● Excerpted passage
BEGIN

Novosibirsk doctors illegally trading in human bodies?

The Novosibirsk police have submitted to court a criminal case concerning 56 human bodies and 400 brain specimen sent to Germany in 2000, the regional prosecution's interrogator Yevgeny Gosteyev reported on Friday.

The bodies were sent to Germany in line with the agreement between a medical institution in Novosibirsk and the Institute of plastination in the German city of Heidelberg, he said. The cargo was allegedly meant for producing anatomic material to be used as a training aid for Novosibirsk medical students.

However, law-enforcement structures questioned the legitimacy of the agreement, believing Novosibirsk medical workers had violated the federal law "On Burial and Funeral Activities", which allows using human bodies for scientific purposes only with the consent of the relatives of the deceased. Also, it became known that the Heidelburg Institute of plastination was headed by Doctor Gunther von Hagens, known in Europe as an avant-gardist painter, who uses human bodies in his anatomic exhibitions.

END

● Given information
BEGIN

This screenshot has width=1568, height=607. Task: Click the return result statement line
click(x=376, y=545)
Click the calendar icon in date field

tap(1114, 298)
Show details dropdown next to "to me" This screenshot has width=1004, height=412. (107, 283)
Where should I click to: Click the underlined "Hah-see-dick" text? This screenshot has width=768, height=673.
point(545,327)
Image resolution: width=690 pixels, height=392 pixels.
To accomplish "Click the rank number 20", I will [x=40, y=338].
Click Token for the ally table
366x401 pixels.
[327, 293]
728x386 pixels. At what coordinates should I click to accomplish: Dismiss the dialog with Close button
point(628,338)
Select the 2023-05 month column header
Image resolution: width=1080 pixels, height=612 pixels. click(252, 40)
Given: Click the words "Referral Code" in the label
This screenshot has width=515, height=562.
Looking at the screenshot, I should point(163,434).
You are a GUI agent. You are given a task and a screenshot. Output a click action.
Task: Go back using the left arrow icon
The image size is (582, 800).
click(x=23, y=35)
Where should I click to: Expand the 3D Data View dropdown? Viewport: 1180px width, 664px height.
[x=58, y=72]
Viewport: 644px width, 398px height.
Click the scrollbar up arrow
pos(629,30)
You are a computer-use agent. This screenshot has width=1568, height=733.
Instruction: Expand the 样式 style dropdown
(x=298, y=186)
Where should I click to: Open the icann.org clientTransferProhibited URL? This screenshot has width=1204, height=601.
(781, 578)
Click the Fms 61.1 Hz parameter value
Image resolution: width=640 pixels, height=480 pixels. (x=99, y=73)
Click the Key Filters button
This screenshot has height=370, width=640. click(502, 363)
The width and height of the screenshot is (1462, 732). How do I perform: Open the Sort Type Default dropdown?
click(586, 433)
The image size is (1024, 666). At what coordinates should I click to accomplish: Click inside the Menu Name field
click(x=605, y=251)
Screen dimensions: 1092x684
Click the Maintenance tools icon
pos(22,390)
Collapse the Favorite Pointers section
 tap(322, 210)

END

● Work order 1
List every geographic place name that appears in the article about the Novosibirsk body shipments.
● Work order 2
Answer these questions from the article about the Novosibirsk body shipments:
(a) How many human bodies were sent to Germany?
(b) Which federal law are the Novosibirsk medical workers believed to have violated?
(c) Who reported the case on Friday?
● Work order 3
Write the next part of the article about the Novosibirsk body shipments, picking up after its final sentence.

● Response box 1
Novosibirsk, Germany, Heidelberg, Europe

● Response box 2
(a) 56
(b) The federal law "On Burial and Funeral Activities"
(c) Yevgeny Gosteyev, the regional prosecution's interrogator

● Response box 3
During interrogation the accused medical workers said that the bodies sent to Germany had not been claimed (that is, the deceased did not have any relatives). Yet the investigation found relatives of 8 people who demand the bodies to be returned for burial.

Investigation has not yet found out where the bodies are at present. It is also unknown whether the accused received any compensation for their "services".

After the proceedings had been launched, the law-enforcement structures prevented another load of 32 bodies from being sent to Germany, Gosteyev said. The criminal case has been submitted to a district court in Novosibirsk. The date of the trial has not been set so far.